After my three weeks up at the alp, I returned to Nax for the grape harvest. Father Bonvin had inherited vineyards further up the Rhone Valley near Sierre. I remember the meticulous records he kept for each vintage: what the growing season had been like, the weather, when the vineyards had required spraying. He had Fendant grapes and Muscat, and then Dole, which were the three primary grape varieties that were grown in those days. They consumed a great deal of wine in Nax!

Father Bonvin’s vineyards were about 15 kilometers away from Nax, on the sunny side of the Rhone near Sierre. There were very few roads as we know them in the mountains 70 years ago. Instead, there were mule paths. As the harvest grew near, Father Bonvin recruited a friend to assemble 50 mules to transport the juice. These mules were tied together, forming a long line. Father Bonvin asked me to take this mule train over to the vineyards, assuring me that the mules knew exactly where to go.

We started off at 3 a.m. and arrived six hours laters. Much to my relief, the mules did find their way along the trails down to the valley near Sierre. The biggest challenge was getting 50 mules across the main road along the Rhone.

Following Father Bonvin’s instructions, I brought the lead mule up to the edge of the road, darted out to the middle of the road to halt traffic, all the while urging the mules to cross. Fortunately, the traffic was light, because this operation took some time!
Bonvin had assembled a whole crew of men and women to help with the harvest. After the men picked the grapes, the women stomped them, and then the men filled large leather containers--large enough to hold 100 kilos of juice. Loading these heavy leather pouches onto the mules was a sight to behold. Each mule had a wooden saddle with a hook on either side. Two of these guys, one on either side, then hoisted the leather bags onto the hooks, yelling something in French that I couldn’t understand. The harvest lasted all day, and that evening, I had the ‘honor’ of leading the mule train back across the valley and up to Nax, where the rest of the wine-making process took place.

My most vivid memory was a festivity when locally-produced wine and cheese took
center stage. I was invited to a local wedding party, which took place in the groom’s parent’s house in Nax. After the church service, the guests congregated in a large room with a large hearth at each end. The groom’s two brothers made raclette all afternoon, while the female relatives served up baked potatoes and Fendant, a white wine. These mountain folks were sturdy characters, and I was amazed at the enormous quantities of raclette they were able to consume.

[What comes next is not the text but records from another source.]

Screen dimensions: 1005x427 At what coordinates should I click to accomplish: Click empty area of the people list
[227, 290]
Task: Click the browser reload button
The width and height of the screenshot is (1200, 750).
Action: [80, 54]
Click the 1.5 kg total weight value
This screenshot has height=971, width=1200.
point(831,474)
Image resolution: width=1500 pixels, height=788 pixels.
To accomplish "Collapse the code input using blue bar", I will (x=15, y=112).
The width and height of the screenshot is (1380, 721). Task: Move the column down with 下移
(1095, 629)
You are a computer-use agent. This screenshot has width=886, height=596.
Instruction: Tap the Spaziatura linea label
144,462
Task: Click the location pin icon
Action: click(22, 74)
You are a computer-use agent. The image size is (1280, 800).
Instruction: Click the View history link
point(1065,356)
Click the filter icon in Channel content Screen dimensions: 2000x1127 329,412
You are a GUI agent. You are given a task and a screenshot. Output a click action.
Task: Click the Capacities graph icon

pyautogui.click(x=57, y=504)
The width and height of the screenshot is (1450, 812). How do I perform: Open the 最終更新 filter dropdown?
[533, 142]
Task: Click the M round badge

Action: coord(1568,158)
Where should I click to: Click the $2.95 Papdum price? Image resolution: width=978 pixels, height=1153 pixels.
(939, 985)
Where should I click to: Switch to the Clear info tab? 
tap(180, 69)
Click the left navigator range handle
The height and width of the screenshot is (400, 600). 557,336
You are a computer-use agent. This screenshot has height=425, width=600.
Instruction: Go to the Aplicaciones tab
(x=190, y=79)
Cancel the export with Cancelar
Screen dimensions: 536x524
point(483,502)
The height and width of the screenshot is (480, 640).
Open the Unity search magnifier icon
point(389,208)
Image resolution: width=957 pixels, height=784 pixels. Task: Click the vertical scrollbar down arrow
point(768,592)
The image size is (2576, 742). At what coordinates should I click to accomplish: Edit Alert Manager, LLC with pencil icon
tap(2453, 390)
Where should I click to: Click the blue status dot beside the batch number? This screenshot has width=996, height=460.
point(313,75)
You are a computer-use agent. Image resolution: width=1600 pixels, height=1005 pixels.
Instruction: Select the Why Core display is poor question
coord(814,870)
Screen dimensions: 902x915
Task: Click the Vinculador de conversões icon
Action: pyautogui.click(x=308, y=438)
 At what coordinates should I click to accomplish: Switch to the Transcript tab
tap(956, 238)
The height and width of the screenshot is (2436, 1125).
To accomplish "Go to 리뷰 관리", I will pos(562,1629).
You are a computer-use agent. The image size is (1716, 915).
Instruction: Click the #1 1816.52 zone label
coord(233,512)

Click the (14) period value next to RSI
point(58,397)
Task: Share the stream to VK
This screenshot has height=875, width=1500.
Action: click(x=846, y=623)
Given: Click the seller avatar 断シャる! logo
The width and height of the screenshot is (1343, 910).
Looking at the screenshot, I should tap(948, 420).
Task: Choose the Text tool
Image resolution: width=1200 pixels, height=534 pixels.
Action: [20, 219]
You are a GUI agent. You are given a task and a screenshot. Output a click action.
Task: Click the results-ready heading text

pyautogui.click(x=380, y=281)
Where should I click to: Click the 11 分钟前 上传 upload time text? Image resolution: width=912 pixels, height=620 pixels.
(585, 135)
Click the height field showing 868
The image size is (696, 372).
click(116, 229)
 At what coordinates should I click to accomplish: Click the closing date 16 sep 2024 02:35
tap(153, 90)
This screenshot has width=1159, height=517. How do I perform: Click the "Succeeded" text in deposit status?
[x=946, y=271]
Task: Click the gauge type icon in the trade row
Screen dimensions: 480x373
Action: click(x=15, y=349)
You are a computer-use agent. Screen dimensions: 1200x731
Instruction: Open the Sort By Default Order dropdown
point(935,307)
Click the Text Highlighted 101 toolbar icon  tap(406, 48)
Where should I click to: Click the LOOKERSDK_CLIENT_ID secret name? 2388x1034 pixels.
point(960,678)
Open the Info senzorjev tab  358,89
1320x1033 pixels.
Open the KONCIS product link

I was fascinated by the raclette-making process. In the back of the hearth, there was a heap of charcoal, red hot. A nice slab of schist (rock) was placed in front of the charcoal. Taking a half round of cheese--mind you, these were three feet in diameter--the raclette maker rested the half-round on the stone with the cut edge facing the hot charcoal. The cheese bubbled up and blistered, but because of its high fat content, was not runny. Once the cheese bubbled, it was scraped off onto a plate...and pretty much covered the plate. What a wonderful taste! Washed down with the Fendant, this was a feast I’ll never forget.

And yes, I also learned to speak French that summer!"